La considération principale, celle qui embrasse et domine toute cette matière, est prise dans le droit même de propriété, droit qui donne la vie et la force au corps social et auquel on ne peut imposer des restrictions arbitraires sans alarmer tous les intérêts et sans affaiblir le lien même de l'association commune. Il fut un temps où l'État était regardé comme plus instruit sur ce qui intéressait les citoyens que les citoyens eux-mêmes, et où le soin de les diriger dans l'exercice de leurs facultés lui appartenait. Il enseignait comment on devait cultiver la terre, exploiter les bois, tisser les étoffes, faire le négoce et le commerce. C'est sur cette base que reposait l'ancienne science économique. Les peuples furent lents à reconnaître qu'il y avait plus d'inconvénients que d'avantages dans un tel ordre d'idées, et que la liberté, limitée par l'intérêt public, clairement démontré, est en définitive le meilleur instituteur.

=== Données affichées ===
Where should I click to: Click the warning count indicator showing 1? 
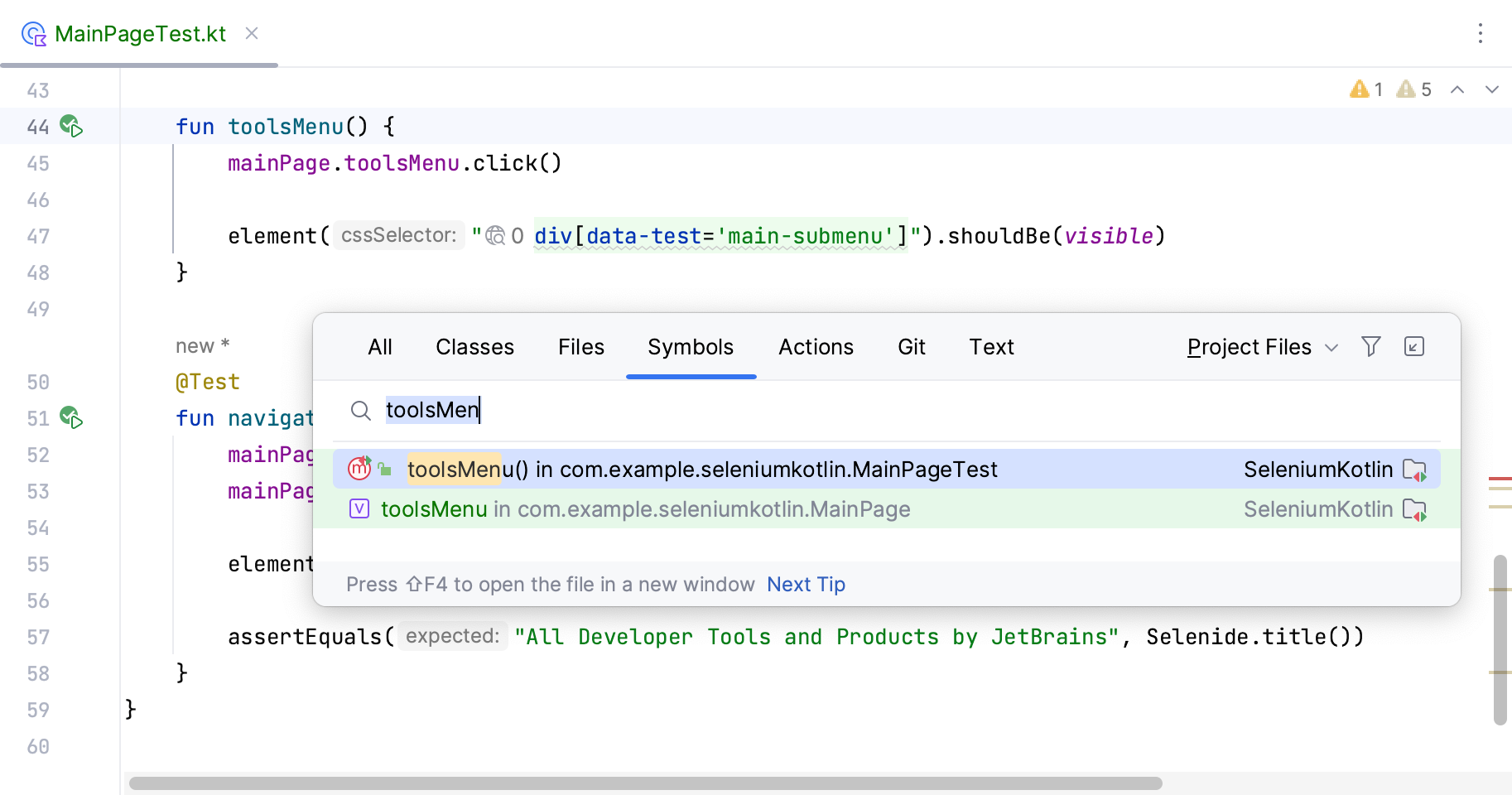point(1367,89)
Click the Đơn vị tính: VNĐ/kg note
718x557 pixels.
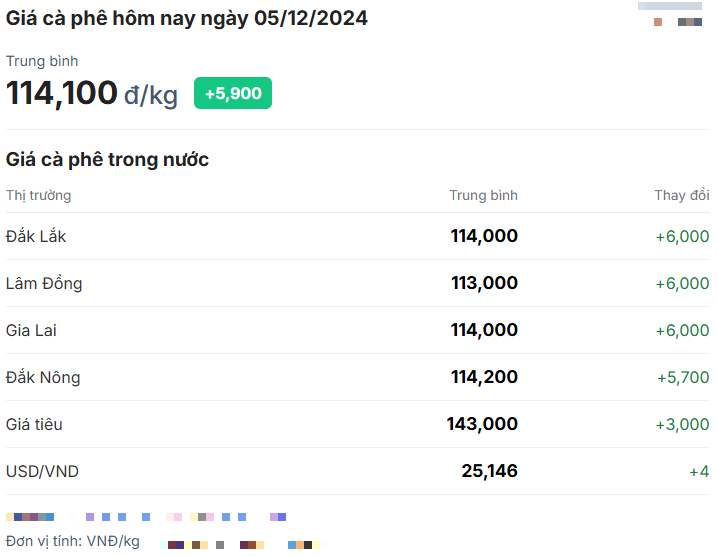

=== Travail demandé ===
1) D'après le passage sur le droit de propriété, qu'est-ce que l'État enseignait autrefois aux citoyens ?
2) Poursuivez le passage sur le droit de propriété après sa dernière phrase.
La liste ne joue aucun rôle dans ce travail.

=== Réponses dans l'ordre ===
1) Il enseignait comment cultiver la terre, exploiter les bois, tisser les étoffes, faire le négoce et le commerce.

2)
Cette vérité règne parmi nous depuis la Révolution, mais son empire y est et y sera longtemps encore combattu par des doctrines et des habitudes qui puisent toute leur puissance dans leur ancienneté. Les forêts étaient jadis considérées, en France, comme des propriétés esseniellement royales; leur culture, leur aménagement, leur exploitation faisaient partie du droit public. On croyait nécessaire de prescrire des règles pour le moment et la manière de couper les bois, et de restreindre, en vue du bien de tous, le droit qui appartient à chacun d'user de sa propre chose suivant sa volonté et même suivant ses caprices. La législation forestière de l'ancien régime, législation rigoureuse, et qui, dans les derniers temps, était, sur plusieurs points importants, tombée en désuétude, découlait de ce principe. Des idées contraires prévalurent en 1791. L'intérêt privé, disait-on alors, est le meilleur juge de ce qu'il lui convient de faire ou de ne pas faire, et l'intérêt collectif ou public se compose de la réunion de tous les intérêts privés. Si le propriétaire cultive son champ ou exploite ses bois d'une certaine manière, soyez assuré qu'il trouve, dans ce mode de culture ou d'exploitation, le moyen d'accroître ses profits; et puisqu'en augmentant sa propre richesse, il accroît celle du pays, laissez-le agir sous l'inspiration de son intérêt. Pourquoi l'État, qui juge les choses d'un point de vue élevé sans doute, mais purement théorique, car l'expérience, en semblables matières, lui manque, interviendrait-il dans des opérations de ce genre? Sera-ce pour prévenir quelques abus, pour réprimer les effets d'un engouement passager? Il peut s'en rapporter aux faits du soin de réprimer les tentatives irréfléchies, les entreprises téméraires, et réserver les mesures préventives pour des circonstances où l'intérêt commun serait véritablement menacé par l'usage absolu des droits individuels.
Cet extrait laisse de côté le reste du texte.